Yontz v. McVean

Decision Date05 January 1920
PartiesA. C. YONTZ, Respondent, v. W. A. McVEAN, Appellant
CourtKansas Court of Appeals

Appeal from Moniteau Circuit Court.--Hon. John G. Slate, Judge.

Judgment affirmed.

F. J Singley, J. B. Gallagher and S. C. Gill for appellant.

Roy D Williams and Embry & Embry for respondent.

OPINION

ELLISON, P. J.

Plaintiff's action is for breach of contract for sale and delivery of a lot of corn. He had judgment in the trial court.

The contract was in writing reading as follows:

"Clarksburg, Mo. August 1, 1919.

"A. C. Yontz gives W. A. McVean eighty dollars for the privilege of eight thousand bu. corn for Dec. delivery at one Dollar & forty $ 1.40 per bushel to be delivered at Clarksburg or Tipton to be best merchantable corn.

"The eight (eighty) dollars being all Yontz can lose on Deal."

At the close of plaintiff's case defendant asked a peremptory instruction which the trial court refused. The instruction is based on the idea that the agreement, on its face, was a gambling contract and that if not on its face, it was shown to be of that character by the evidence.

In considering the question thus presented we must keep in mind that a valid contract of sale may be made for future delivery of grain even though the vendor has no grain on hand and will have to provide himself with the requisite quantity and quality before time of delivery. The thing which taints a sale for future acquisition and delivery is that there was never any intention to procure and deliver, or receive and pay for, thereby becoming a mere wager on the market price of the article at a given time. [Crawford v. Spencer, 92 Mo. 498; Scott v. Brown, 54 Mo.App. 606, 610; Connor v. Black, 119 Mo. 126, 142; Smith v. Bailey, 209 S.W. 945; Elmore Grain Co. v. Stonebraker, 214 S.W. 216.]

The contract in question is not wholly of the character we have just mentioned, since it does not contemplate absolutely that there is a sale, in that plaintiff, as vendee, does not agree to buy, nor defendant to sell unless plaintiff shall elect to buy at the time stipulated, viz., the month of December, 1919. In other words plaintiff paid eighty dollars for an option, to purchase the corn at $ 1.40 per bushel, become final and complete on his election to take it.

## SUPPLIED DATA
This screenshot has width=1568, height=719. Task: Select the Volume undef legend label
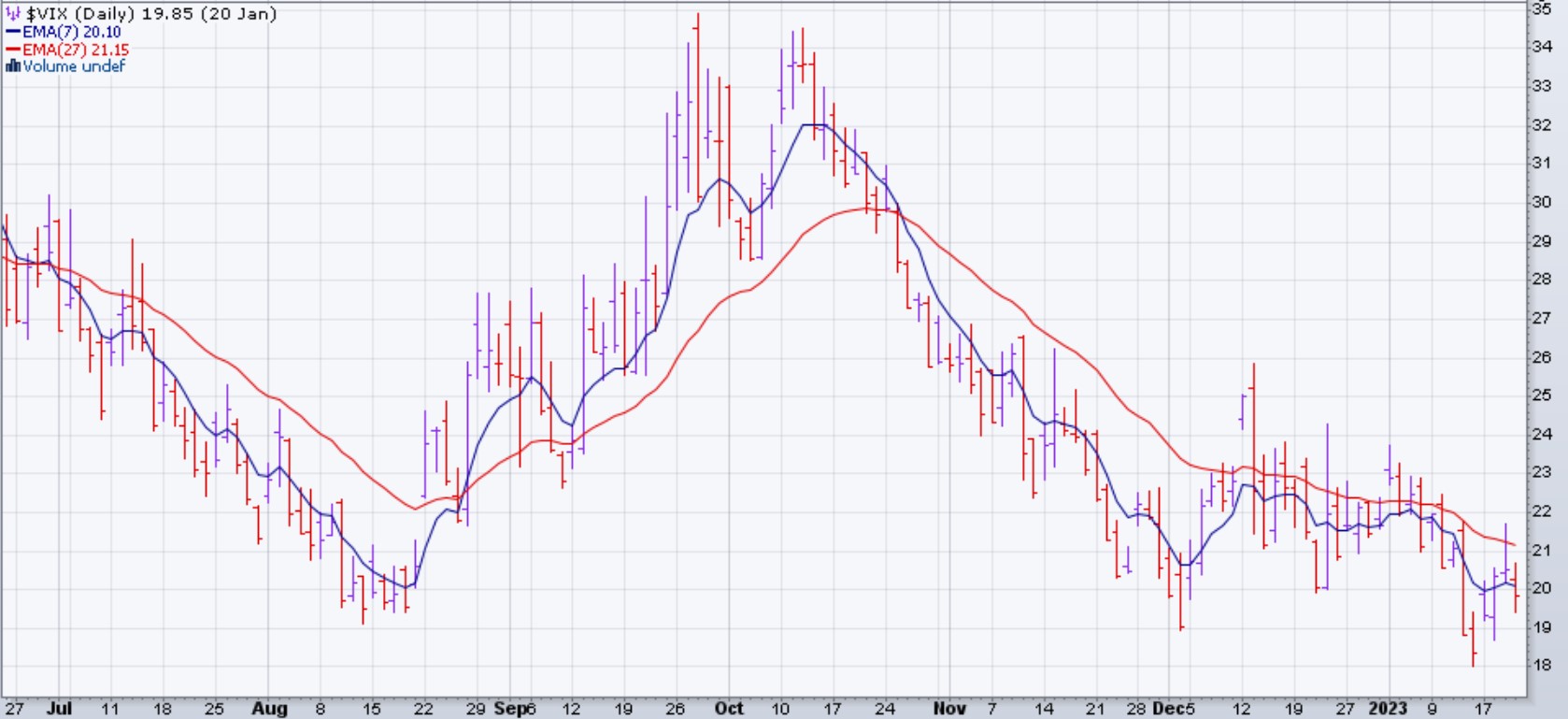click(x=74, y=66)
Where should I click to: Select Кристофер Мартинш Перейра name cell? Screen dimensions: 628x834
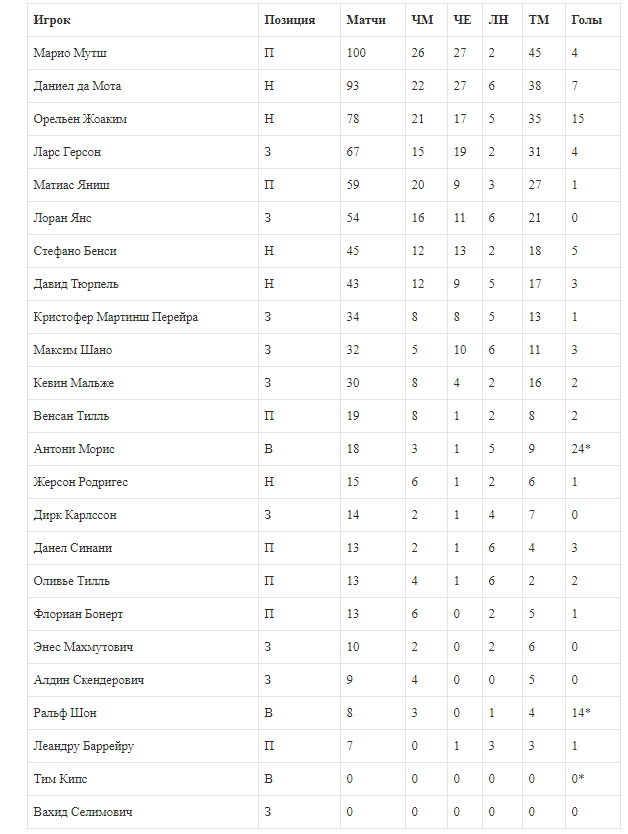116,317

## WHAT THIS EXERCISE ASKS
a. Extract the passage of the Yontz v. McVean opinion between "Plaintiff's action is" and "best merchantable corn.", inclusive.
b. Write what comes next in the Yontz v. McVean opinion, beginning after its final sentence.
The listing plays no part in this work.

## TASK-BY-TASK OUTPUTS
a.
Plaintiff's action is for breach of contract for sale and delivery of a lot of corn. He had judgment in the trial court.

The contract was in writing reading as follows:

"Clarksburg, Mo. August 1, 1919.

"A. C. Yontz gives W. A. McVean eighty dollars for the privilege of eight thousand bu. corn for Dec. delivery at one Dollar & forty $ 1.40 per bushel to be delivered at Clarksburg or Tipton to be best merchantable corn.

b.
We have a statute (Sec. 4780, R. S. 1909) on the subject of option contracts. It reads that "All purchases and sales, or pretended purchases and sales, or contracts and agreements for the purchase and sale of . . . grain or agricultural products whatever, either on margin or otherwise, without any intention of receiving and paying for the property so bought, or of delivering the property so sold, and all the buying or selling or pretended buying or selling of such property on margins or on optional delivery, when the party selling the same, or offering to sell the same, does not intend to have the full amount of the property on hand or under his control to deliver upon such sale, or when the party buying any of such property or offering to buy the same does not intend actually to receive the full amount of the same if purchased, are hereby declared to be gambling and unlawful, and the same are hereby prohibited. . . ."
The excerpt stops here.